Section 7 expects meaningful human oversight scaled to consumer risk. The note names three oversight models, and the institution chooses the one appropriate to each use:

Oversight modelWhat it meansWhen it fits
Human-in-the-loopA human reviews or approves before the AI action takes effectCommensurate with consumer risk
Human-on-the-loopA human monitors the AI and can interveneCommensurate with consumer risk
Human-out-of-the-loopNo routine human involvementOnly low-risk, non-material processes

ORF-429 governs the oversight model itself: which model applies to which use, when intervention is required, when escalation is mandatory, and how override and manual-fallback expectations are set. Two note-specific duties sit here — the institution retains an always-available, human-triggered ability to cease use of any AI system, and it considers opt-out rights for high-impact decisions (so a consumer is not forced to accept a purely automated determination).

MRF-401 is the execution side for a use case:

  • the human review points in the live workflow;
  • the override capability and how it is triggered;
  • the intervention steps available to the overseer;
  • the escalation behaviour when the AI produces an outlier or contested result.

The consumer's ability to request human review or an explanation of an AI decision, and to an alternative arrangement if they do not want an AI decision, is introduced in Section 7 and carried operationally under consumer redress (ORF-435 / MRF-406).

How these concepts drive requirement scoping in Modulos

All three families apply to every in-scope consumer-affecting use — none is conditional — but the depth of each obligation scales with the use case's risk rating and consumer impact, set on the org side under ORF-425/ORF-426 and recorded per use case under MRF-397. A high-impact decision draws the fuller transparency and disclosure treatment (bilingual notices, opt-out, human review); a low-risk, non-material process may justify human-out-of-the-loop oversight.

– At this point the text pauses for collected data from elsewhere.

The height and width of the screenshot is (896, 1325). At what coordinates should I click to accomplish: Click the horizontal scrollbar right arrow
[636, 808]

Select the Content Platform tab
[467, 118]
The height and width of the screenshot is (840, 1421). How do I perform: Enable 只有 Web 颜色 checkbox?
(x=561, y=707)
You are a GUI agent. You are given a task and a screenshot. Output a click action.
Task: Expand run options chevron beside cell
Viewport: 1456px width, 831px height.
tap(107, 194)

Scoping is not tag-driven and there is no separate questionnaire; the risk rating and consumer-impact profile are the inputs that calibrate how much each principle family demands.

Cross-framework mapping (preview)

Preview

The fairness, transparency, and oversight duties sit adjacent to frameworks UAE LFIs commonly run, at a high level only:

  • MAS FEAT — the fairness, ethics, accountability, and transparency principles are the closest sectoral analogue; the CBUAE note is more prescriptive.
  • EU AI Act — bias testing, disclosure of AI use, and human oversight overlap at the control level, not the article level.
  • ISO/IEC 42001:2023 — fairness and transparency correspond to the AIMS operational-control and impact-assessment clauses.

These are framework-level adjacencies; cross-framework reuse is realised at the control layer, not as clause-by-clause equivalence.

Source attribution

The authoritative source is the CBUAE Guidance Note on the Consumer Protection and Responsible Adoption and Use of Artificial Intelligence and Machine Learning by Licensed Financial Institutions in the U.A.E., published 23 February 2026 by the Central Bank of the United Arab Emirates. This page draws on Section 3 (Fairness/Non-Discrimination and Ethics), Section 4 (Transparency and Explainability), and Section 7 (Human Oversight and Consumer Protection). Requirement and control codes are Modulos template identifiers, not CBUAE references.

Disclaimer

This page is for general informational purposes and does not constitute legal advice. The CBUAE guidance note supplements — it does not replace — applicable UAE law and CBUAE directives; the institution remains fully responsible for its own compliance. Verify against the current published edition and consult qualified advisers.